Me entero de que el último cine
que quedaba en Calatayud, compuesto por tres salas, desaparece como el polvillo
de mariposa. Calatayud se queda sin cines como antes se quedó sin azucarera,
sin el café El Pavón, sin la pista de autobuses cercana a la
Plaza El Fuerte, sin el mercado de la plaza
del Ayuntamiento y sin la Academia Hispania,
aquella academia de don Bruno que a tantos chavales desasnó y sacó adelante.

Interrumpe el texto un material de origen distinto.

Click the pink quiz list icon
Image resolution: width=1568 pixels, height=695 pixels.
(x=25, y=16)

Todo tiene su fin. Calatayud merecería mejor suerte. Una tarde fría de mediados
de diciembre, en la que esperaba a que mi hijo saliera de la UNED, quise volver a ver la fachada de la Academia Hispania.

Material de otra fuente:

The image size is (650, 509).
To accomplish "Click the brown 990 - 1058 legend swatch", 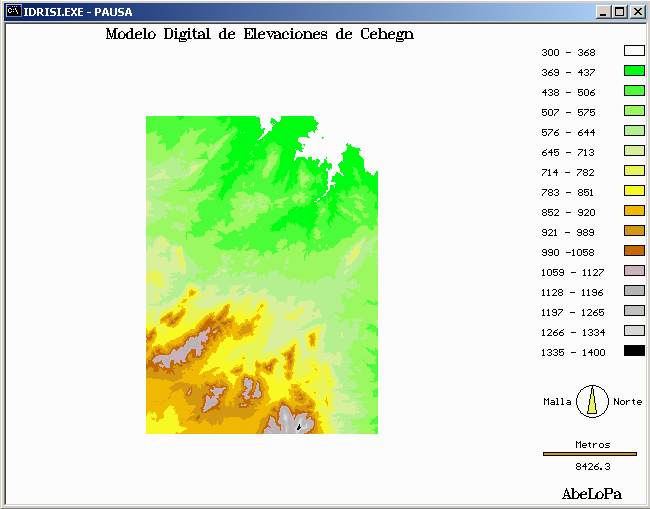I will tap(634, 251).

Don Bruno tenía aspecto de revisor del convoy Ómnibus Arcos. Había ideado algo para
conocer si algún alumno faltaba a clase. Eran unas cartulinas en las que
constaban todos los días del mes. Cada día, al llegar a la academia, el
educando enseñaba su cartulina marrón del tamaño de una octavilla y, entonces,
don Bruno sacaba de un bolsillo del pantalón una tenacilla como las de picar
billetes. Con ella taladraba la fecha por la parte de arriba. Y a la salida de
clase, por la parte de abajo. Aquel taladro producía unos huecos diminutos en
forma de trébol. Pero, como decía, la Academia Hispania
ya no existía cuando quise volverla a ver. En su lugar se erguía una casa de
nueva planta. Aquella callejuela se
llamaba, creo recordar, calle del Teatro y oí contar a don Bruno que hace
muchas décadas allí existió un crimen durante las fiestas de Carnaval. Ahora
quitan el último cine, que permitía soñar durante un par de horas con
proyecciones como Mi Fair Lady, El Gatopardo, El ultimo tren a Gun Hill y
todas las películas de mi mocedad, también perdida para siempre. Nos hemos
convertido en marineros varados en tierra y ya no nos da ni para comer
chanquetes. Decía Alexis Carrel que “vivimos muriendo, que un viejo no se
improvisa, se hace desde siempre”. La crisis se ha instalado en la ciudadanía
como si fuese el bacilo de Cock. Ya no llega el sueldo ni para soñar mirando
una pantalla en la misma progresión con la que se amortizan los sueños a fuerza
de no consumarlos. Menos mal que nadie podrá quitarnos los recuerdos.